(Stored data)
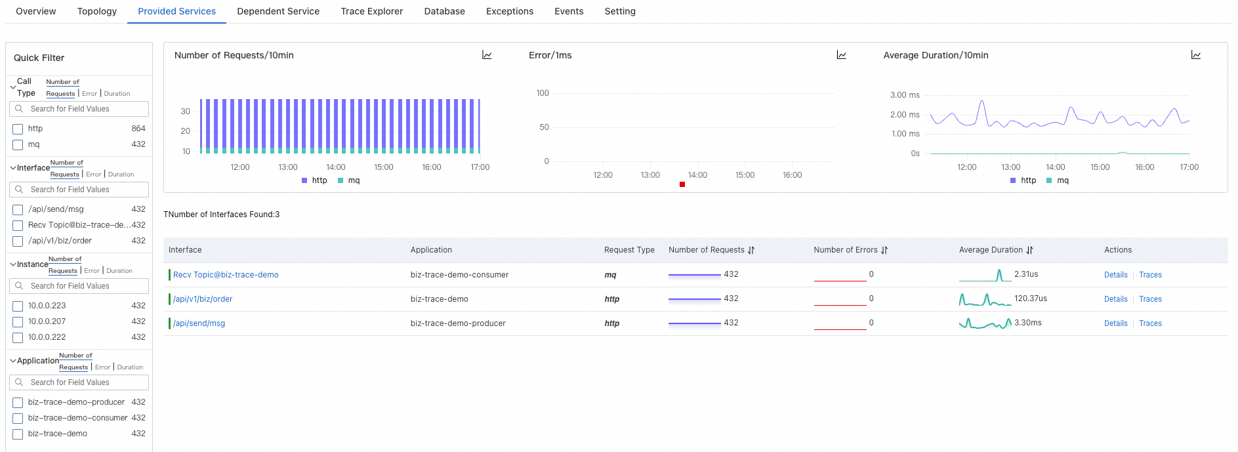Screen dimensions: 1238x452
Task: Collapse the Interface filter section
Action: 12,168
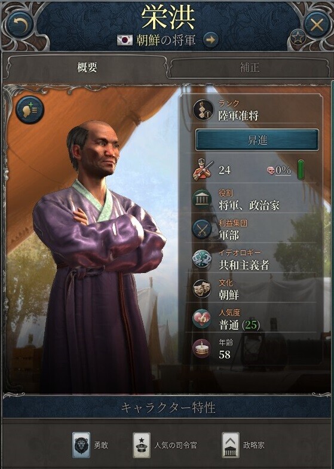This screenshot has height=469, width=334.
Task: Open 軍部 interest group sabers icon
Action: [x=202, y=229]
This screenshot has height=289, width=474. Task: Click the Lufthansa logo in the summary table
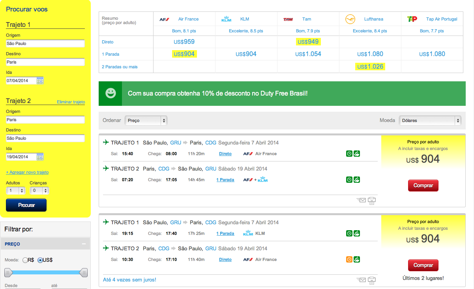click(x=350, y=19)
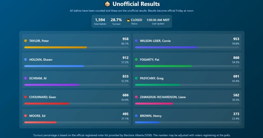This screenshot has height=138, width=263.
Task: Click the indigo dot beside WILSON-LEIER, Corrie
Action: tap(137, 41)
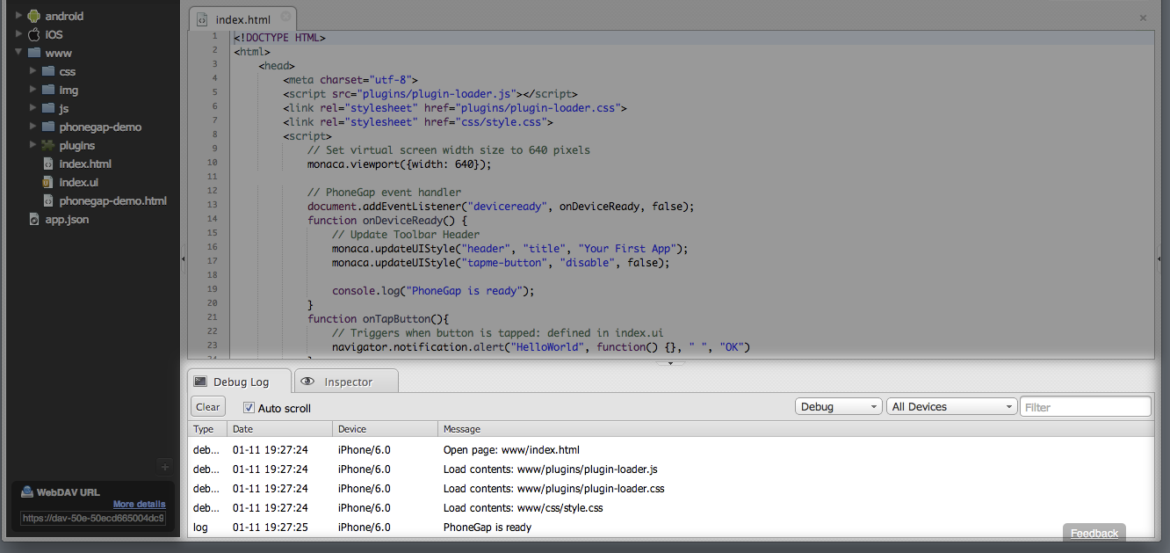The width and height of the screenshot is (1170, 553).
Task: Click the index.ui file icon
Action: click(x=48, y=182)
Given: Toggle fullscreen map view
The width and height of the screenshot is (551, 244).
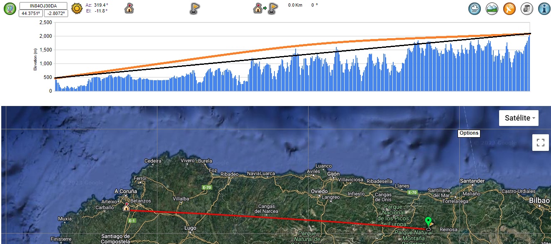Looking at the screenshot, I should tap(540, 143).
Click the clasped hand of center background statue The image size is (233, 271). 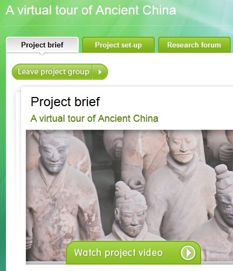pos(137,185)
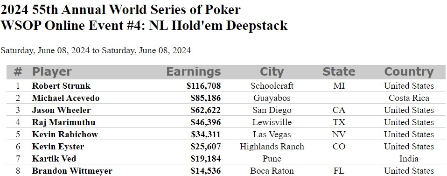Screen dimensions: 447x176
Task: Click the State column header
Action: [x=339, y=71]
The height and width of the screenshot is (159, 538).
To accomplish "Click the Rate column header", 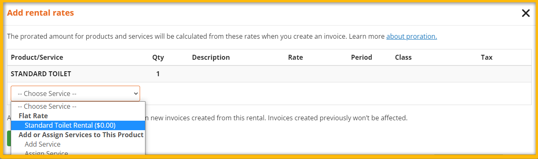I will tap(295, 57).
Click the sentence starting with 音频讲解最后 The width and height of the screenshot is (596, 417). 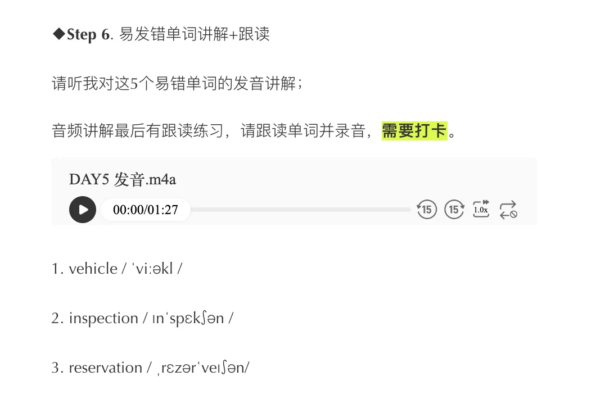coord(254,131)
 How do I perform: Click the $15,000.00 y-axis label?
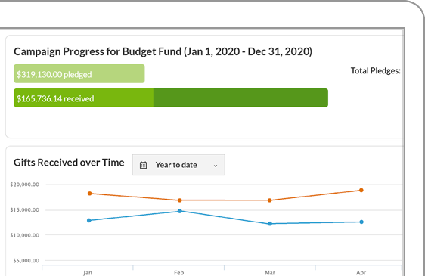coord(25,210)
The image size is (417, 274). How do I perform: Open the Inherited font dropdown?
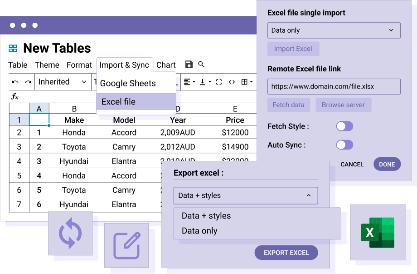point(63,82)
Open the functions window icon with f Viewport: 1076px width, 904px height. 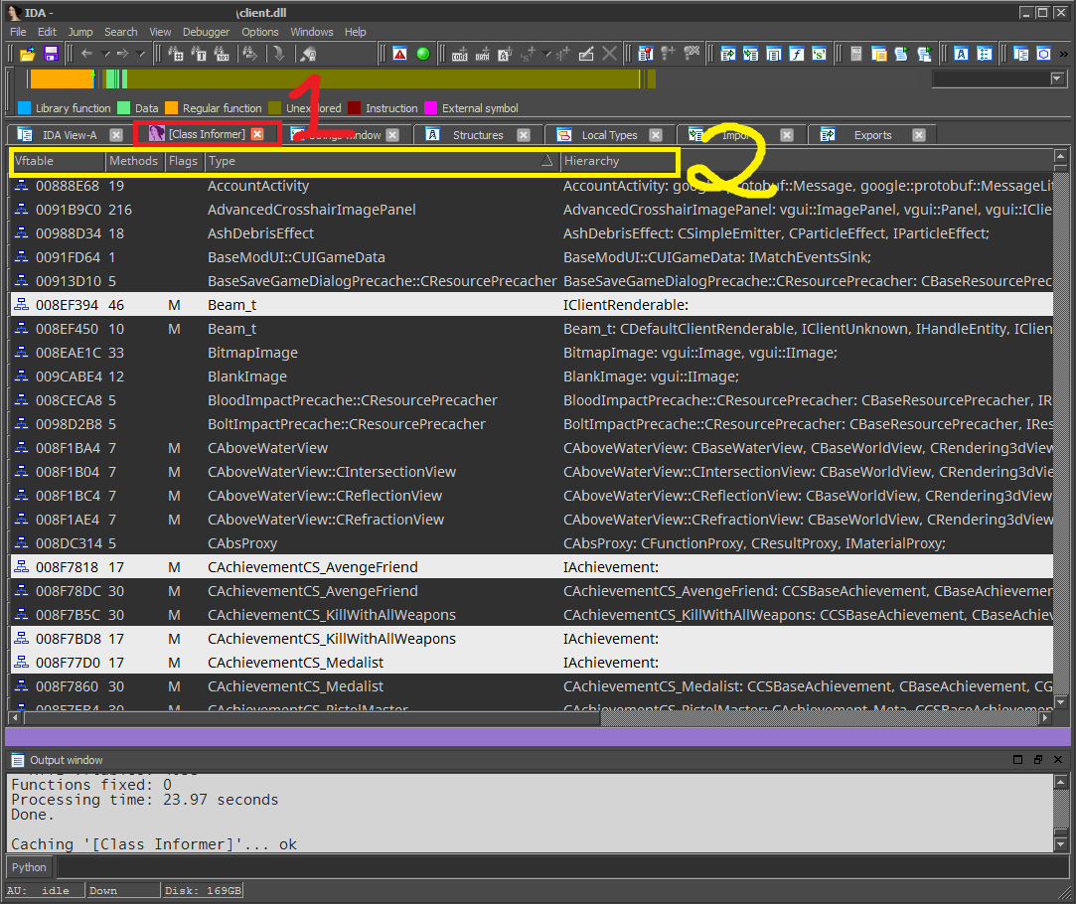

* Work to be completed
Your copy must hold exactly the lines from the one with "The image size is (417, 274)." to the end of the records above, both included, and no pictures.

* Task response
The image size is (417, 274). How do I perform: Open the Inherited font dropdown?
point(63,82)
Open the functions window icon with f Viewport: 1076px width, 904px height. 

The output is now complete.